If press reports are accurate, not only Hezbollah but Iran itself is preparing to launch an all-out attack on Israel. Such an attack could include up to seven fronts, including Iraq, Syria, Lebanon and the Houthis in Yemen, along with Iran itself, Gaza, Judea and Samaria.
We likely stand on the precipice of the next phase in this war: The direct showdown between the Islamic Revolution of the Iranian regime and Israel.
Although this grave reality is seizing headlines around the world, most appear to be missing how big a moment it is.
Iran faces a classic sunk investment in which whatever money has been made is history, the net balance is now a loss and sinking more money into it only promises more loss.
Such is Iran’s great “ring of fire” war against Israel. The war started on Oct. 7 with an Iranian victory via its proxy Hamas and immense growth in stature and influence. Iran was especially successful at seizing the region’s strategic and geopolitical momentum to the benefit of itself, its axis of rogue states and its geopolitical great-power allies of Russia and China.
But since Israel entered Rafah and severed Gaza from the rest of the world by seizing the Philadelphia corridor, Iran’s successful war to redefine the region around its eclipsing power has become a retreat.
Operationally, the IDF is beginning to reach peak performance, much like the U.S. armed forces by the late spring of 1942. The IDF is now fielding weapons that did not exist half a year ago. It is a heavily trained, well-equipped force and morale remains astronomical. It is exercising power unimaginably far beyond anything it possessed in Oct. 2023.
Any further conflict and thus any form of Iranian escalation invites an Israeli response that delivers gallopingly increasing marginal returns that ravage Iran’s assets and strength—from Iran’s proxies to its own territorial forces.
Given how dangerous Israel has become and how the relative balance of military power is shifting towards the IDF, Tehran ought to be desperate to cut bait and walk away. It ought to “take the win” of Oct. 7 and shut everything down.
But it cannot. At this point, Israel’s recent blows—seizing the Philadelphia corridor and Rafah, Muhammad Deif’s demise, Fouad Shukr’s demise, Ismail Haniyeh’s demise, several top Hezbollah operational sector heads’ demise—devastated Iran’s initial success and have shifted the strategic momentum of the war.

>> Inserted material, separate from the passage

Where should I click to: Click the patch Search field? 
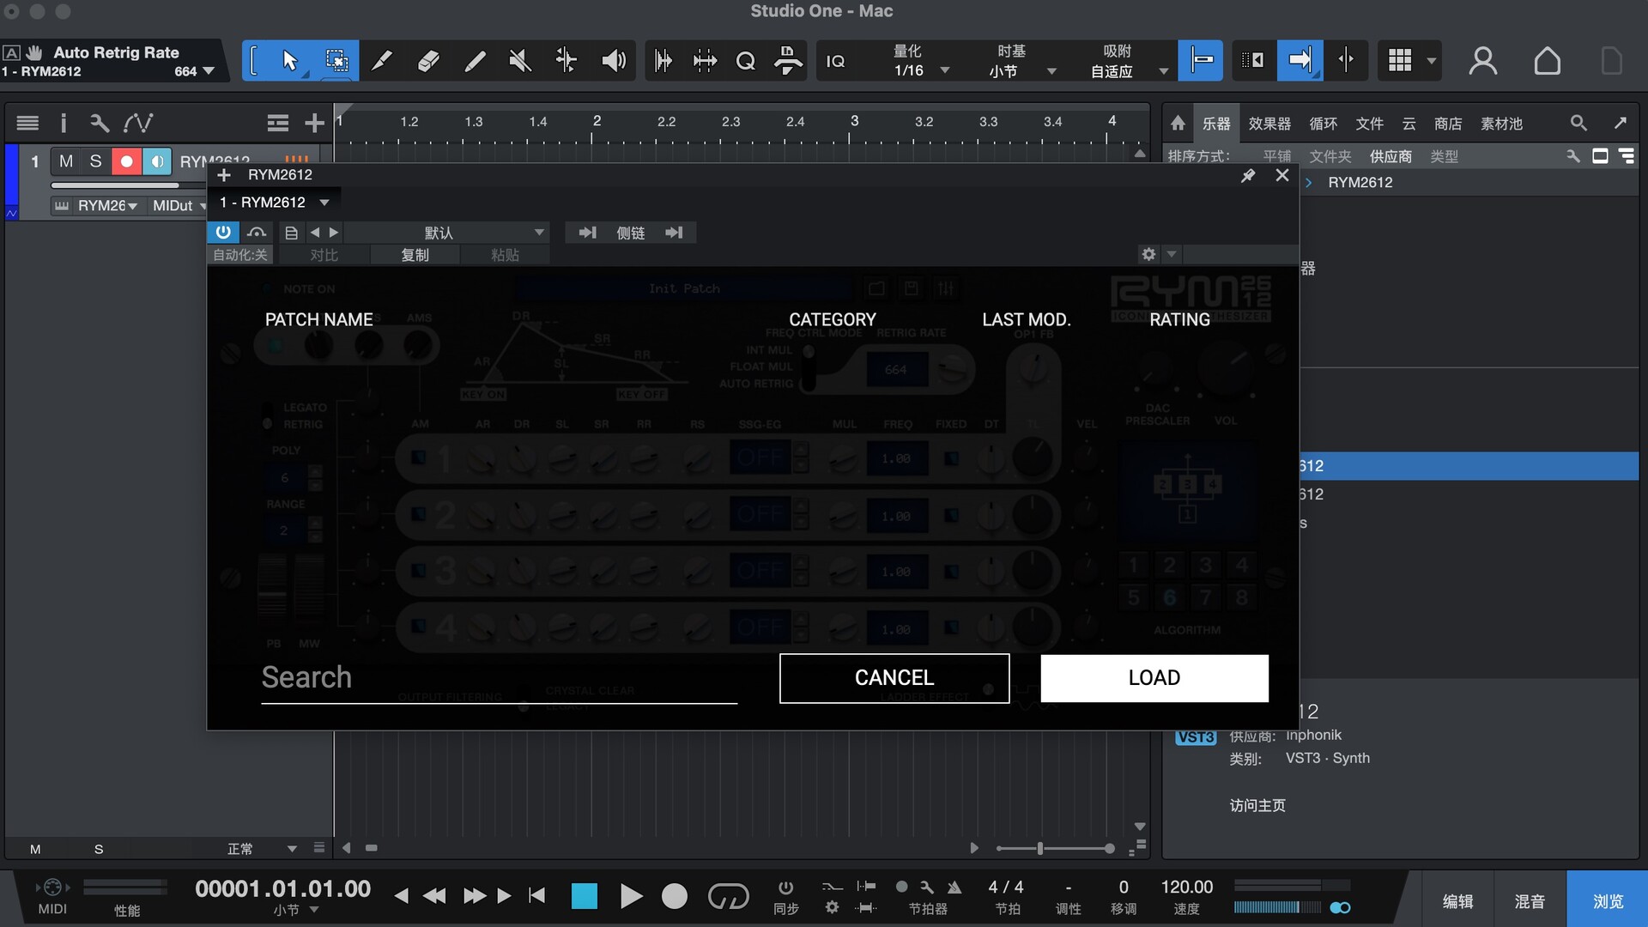click(x=498, y=678)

For Iran, all this is a terrible humiliation. As such, if these defeats are left unanswered by the Iranian regime, the regime’s weakness will be exposed in full. In turn, the Iranian people—who long ago divorced themselves from their rulers—will smell fear and impotence. That is how repressive regimes fall.
So, the mullahs of Tehran have to act and sink more into their investment of destroying Israel. But the more they do and the more Israel deals them yet further defeats and humiliations, the more Israel strengthens, seizes strategic momentum and emerges as the strong horse of the region. This steadily whittles away or outright demolishes Iran’s assets, real strength and reputation.

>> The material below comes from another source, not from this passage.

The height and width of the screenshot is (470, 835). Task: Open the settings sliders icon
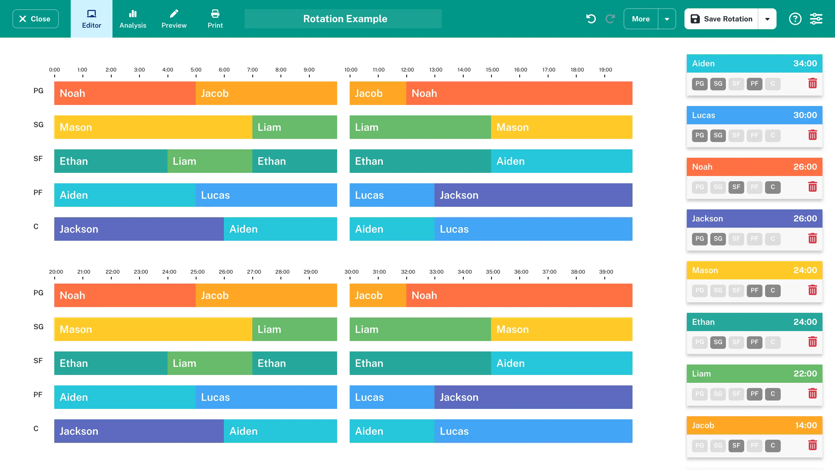(x=816, y=19)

The only thing that can save the regime in Tehran is an imposed ceasefire, which it might try to claim hampered it from its inevitable victory, now receding faster than Yul Brenner’s hairline.
But the mullahs cannot accept a ceasefire that leaves their most recent humiliations without retaliation, to which Israel is waiting to respond, likely in devastating ways, against Iran itself. So the mullahs face a Hobson’s choice with no good path forward.
Moreover, the Iranians have always managed to survive and strategically win by being far more sophisticated in the arts of manipulation and seduction than their opponents. They are the masters of playing strategic chess; unrivaled by any on the face of the Earth.
But all strategies anchored to manipulation depend on an opponent who is predictable, sane and rational. Israel’s strategic behavior is increasingly possessed and thus unpredictable, wild, dangerous and impossible to manipulate.
In such a situation, the normally strategically sophisticated and supremely controlling Iranian strategy leads to outright paralysis. Iran has been forced to fall back on the pattern of what has worked before. But that is precisely what Israel’s possession has rendered useless.
Iran is thus strategically seized up and finds itself reacting to an unpredictable and unmanageable deadly rival. This is precisely the position it always wants to impose on its opponents rather than have imposed on Iran by its opponents. Iran thus finds itself upside down. It can only act—or rather react—out of habit rather than strategic intelligence.
We may be seeing the beginning of the end of the Iranian regime. The impotence of a tyranny whose sole currency is based on a reign of terror is being exposed. It has revealed the facade of a weak, defeated and humiliated regime not long for this world.